#### Extracted entries:

--*--

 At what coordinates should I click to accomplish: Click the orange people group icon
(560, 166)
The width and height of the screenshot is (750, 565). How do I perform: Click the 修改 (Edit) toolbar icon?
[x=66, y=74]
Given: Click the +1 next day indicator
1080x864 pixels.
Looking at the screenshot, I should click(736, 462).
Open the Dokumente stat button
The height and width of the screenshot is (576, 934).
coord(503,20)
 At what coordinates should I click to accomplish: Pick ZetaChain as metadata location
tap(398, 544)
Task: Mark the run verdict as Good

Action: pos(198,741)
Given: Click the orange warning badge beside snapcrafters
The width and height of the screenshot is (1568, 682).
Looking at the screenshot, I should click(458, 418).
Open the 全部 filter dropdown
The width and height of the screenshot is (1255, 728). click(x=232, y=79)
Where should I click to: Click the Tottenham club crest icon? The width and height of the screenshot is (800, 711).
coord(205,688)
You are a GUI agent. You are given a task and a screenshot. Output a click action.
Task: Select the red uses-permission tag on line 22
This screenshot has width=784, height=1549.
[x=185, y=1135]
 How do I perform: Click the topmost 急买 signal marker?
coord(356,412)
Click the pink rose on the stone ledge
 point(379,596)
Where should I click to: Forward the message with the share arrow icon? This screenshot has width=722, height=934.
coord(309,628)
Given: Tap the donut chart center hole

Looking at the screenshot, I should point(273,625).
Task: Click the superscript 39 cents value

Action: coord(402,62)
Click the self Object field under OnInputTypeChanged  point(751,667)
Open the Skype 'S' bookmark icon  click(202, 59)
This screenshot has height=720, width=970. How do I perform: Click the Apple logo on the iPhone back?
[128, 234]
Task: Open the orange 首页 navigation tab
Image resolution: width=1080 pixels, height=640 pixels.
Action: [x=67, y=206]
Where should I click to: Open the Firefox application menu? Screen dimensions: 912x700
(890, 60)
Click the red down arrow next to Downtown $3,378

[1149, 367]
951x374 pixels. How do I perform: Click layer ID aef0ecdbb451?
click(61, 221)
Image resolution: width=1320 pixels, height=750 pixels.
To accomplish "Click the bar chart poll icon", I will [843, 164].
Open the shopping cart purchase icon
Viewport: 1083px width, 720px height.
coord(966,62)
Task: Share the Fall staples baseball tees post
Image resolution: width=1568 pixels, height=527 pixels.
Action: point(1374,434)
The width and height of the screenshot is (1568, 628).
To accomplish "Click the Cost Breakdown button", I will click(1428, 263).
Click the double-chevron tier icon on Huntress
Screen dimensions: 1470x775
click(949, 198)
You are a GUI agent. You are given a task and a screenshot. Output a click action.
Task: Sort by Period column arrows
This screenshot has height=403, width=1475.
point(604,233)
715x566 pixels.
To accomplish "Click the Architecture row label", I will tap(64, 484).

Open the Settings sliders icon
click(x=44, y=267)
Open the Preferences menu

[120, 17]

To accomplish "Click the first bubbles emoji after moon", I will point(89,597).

--*--

#### Task item:
Return the listing above in its entirety, word for word.

#### Solution below:
 At what coordinates should I click to accomplish: Click the orange people group icon
(560, 166)
The width and height of the screenshot is (750, 565). How do I perform: Click the 修改 (Edit) toolbar icon?
[x=66, y=74]
Given: Click the +1 next day indicator
1080x864 pixels.
Looking at the screenshot, I should click(736, 462).
Open the Dokumente stat button
The height and width of the screenshot is (576, 934).
coord(503,20)
 At what coordinates should I click to accomplish: Pick ZetaChain as metadata location
tap(398, 544)
Task: Mark the run verdict as Good

Action: pos(198,741)
Given: Click the orange warning badge beside snapcrafters
The width and height of the screenshot is (1568, 682).
Looking at the screenshot, I should click(458, 418).
Open the 全部 filter dropdown
The width and height of the screenshot is (1255, 728). click(x=232, y=79)
Where should I click to: Click the Tottenham club crest icon? The width and height of the screenshot is (800, 711).
coord(205,688)
You are a GUI agent. You are given a task and a screenshot. Output a click action.
Task: Select the red uses-permission tag on line 22
This screenshot has width=784, height=1549.
[x=185, y=1135]
 How do I perform: Click the topmost 急买 signal marker?
coord(356,412)
Click the pink rose on the stone ledge
 point(379,596)
Where should I click to: Forward the message with the share arrow icon? This screenshot has width=722, height=934.
coord(309,628)
Given: Tap the donut chart center hole

Looking at the screenshot, I should point(273,625).
Task: Click the superscript 39 cents value

Action: coord(402,62)
Click the self Object field under OnInputTypeChanged  point(751,667)
Open the Skype 'S' bookmark icon  click(202, 59)
This screenshot has height=720, width=970. How do I perform: Click the Apple logo on the iPhone back?
[128, 234]
Task: Open the orange 首页 navigation tab
Image resolution: width=1080 pixels, height=640 pixels.
Action: [x=67, y=206]
Where should I click to: Open the Firefox application menu? Screen dimensions: 912x700
(890, 60)
Click the red down arrow next to Downtown $3,378

[1149, 367]
951x374 pixels. How do I perform: Click layer ID aef0ecdbb451?
click(61, 221)
Image resolution: width=1320 pixels, height=750 pixels.
To accomplish "Click the bar chart poll icon", I will [843, 164].
Open the shopping cart purchase icon
Viewport: 1083px width, 720px height.
coord(966,62)
Task: Share the Fall staples baseball tees post
Image resolution: width=1568 pixels, height=527 pixels.
Action: point(1374,434)
The width and height of the screenshot is (1568, 628).
To accomplish "Click the Cost Breakdown button", I will click(1428, 263).
Click the double-chevron tier icon on Huntress
Screen dimensions: 1470x775
click(949, 198)
You are a GUI agent. You are given a task and a screenshot. Output a click action.
Task: Sort by Period column arrows
This screenshot has height=403, width=1475.
point(604,233)
715x566 pixels.
To accomplish "Click the Architecture row label", I will tap(64, 484).

Open the Settings sliders icon
click(x=44, y=267)
Open the Preferences menu

[120, 17]

To accomplish "Click the first bubbles emoji after moon", I will point(89,597).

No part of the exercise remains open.